Cris: Então, eu vou indicar uma pegadinha, na verdade, porque não dá pra muita gente fazer literalmente; mas eu tanto li, quanto um ouvinte mandou pra gente: em Londres tá acontecendo uma exposição que chama “Museu da Empatia” e é super legal. É uma grande caixa de sapato e quando você entra lá, você fala o seu número e eles vão te dar um sapato pra você colocar e um fone de ouvido pra você escutar a história da pessoa daquele sapato. E você dá uma volta ouvindo a história da pessoa. Então eu já tinha lido sobre isso, tava viajando nisso e um ouvinte escreveu e falou que ele foi, acho que com a namorada, o Amorim (beijo, Amorim!) e eu vi a história, o cara que escreveu a matéria falou sobre… ele pegou um sapato de salto, ele custou a conseguir andar, e a hora que ele colocou o fone e tava ouvindo, o sapato pertencia a um homem. E aí ele foi ouvir a história daquele homem, porque que aquele homem usava aquele sapato. Então, na verdade, o que eu quero indicar pra vocês é um exercício de empatia, que tem tanto a ver com o que a gente tá falando aqui. Então antes de banalizar, antes de falar que é uma bobagem, antes de falar que é um mimimi, se coloque no lugar daquela pessoa. Eu tive tanta dificuldade de ler o texto no início dessa conversa, nossa… justamente porque eu me senti como uma pessoa que realmente tivesse recebido tudo aquilo que eu tava narrando. E eu acho que, quando você faz esse exercício de empatia, você se coloca no lugar do outro: “e se fosse no meu e-mail? E se fosse a minha foto? E se alguém falasse assim comigo?” E, principalmente, focando muito no que a Ju falou, que se eu estivesse numa loja e alguém falasse isso, um segurança ia agir, um vendedor ia agir; então faça esse exercício de empatia, coloque o sapato do outro, perceba o que o outro tá sentindo. Compartilhar sofrimento faz as pessoas mudarem. Porque quando você percebe que cê tá agredindo alguém, que cê tá fazendo alguém muito infeliz, provavelmente você vai mudar. Então, pegando o gancho desse museu que eu espero que um dia venha pra cá – seria incrível essa experiência – mas coloque o sapato do outro. É isso.

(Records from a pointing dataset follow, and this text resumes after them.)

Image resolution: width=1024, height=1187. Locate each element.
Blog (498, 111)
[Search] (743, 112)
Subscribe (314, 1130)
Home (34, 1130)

Ju: Bom, a minha dica é o filme Human, ele tá disponibilizado no Youtube, em três partes, o filme parte de uma premissa, de uma pergunta, que é superinteressante, que é: o que nos torna humanos? Por que a gente ama? Por que a gente briga? Por que a gente ri? Por que a gente chora? As nossas curiosidades, a busca pela descoberta? Então esse cineasta passou três anos coletando histórias reais de mais de duas mil pessoas em 60 países, assim… a filmagem é absurdamente linda, tem uns takes aéreos assim… é um desbunde, é muito bonito, é muito sensível, esse exercício de empatia, é exatamente isso que ele provoca e promove; ele faz você se identificar com as pessoas, você entrar na pele delas por alguns minutos. Uma parte desse filme viralizou essa semana – acho que muita gente viu – que foi a parte que o Mujica fala sobre como a gente paga pelas coisas com tempo e não com dinheiro e como a vida é a única coisa que a gente não tem como comprar. Essa parte que muita gente viu é do filme. Eu não sabia disso, tava vendo o filme e vi essa parte. Então assim, o filme é excelente, não requer…

Cris: [Interrompe] Não tem desculpa, tá no YouTube!

Ju: Tá no YouTube, gente, e assim, o filme continua muito com vários recursos mostrando sobre as pessoas que participaram, sobre como foram as gravações, o behind the scenes, assim… é muito legal, vale muito a pena, porque toda essa discussão – e no final, tudo o que a gente fala, né: a questão de refugiados, a questão dos justiceiros no Rio de Janeiro, a questão das violências contra a mulher, tudo passa por desumanizar um sujeito, né? Então, a partir do momento em que você consegue tirar o valor que ele tem, qualquer violência é possível. Por isso esse filme é supernecessário, chegou em boa hora e eu acho que dá bastante alimento pra gente pensar e processar.

Cris: É isso?

Ju: É isso?

Cris: Pessoal, então, muito obrigada! Meninas… putz, assim… é um prazer receber vocês aqui, muito obrigada por compartilhar tanto conhecimento. Eu fico feliz em falar de boca cheia que a gente tá fazendo a diferença. Obrigada!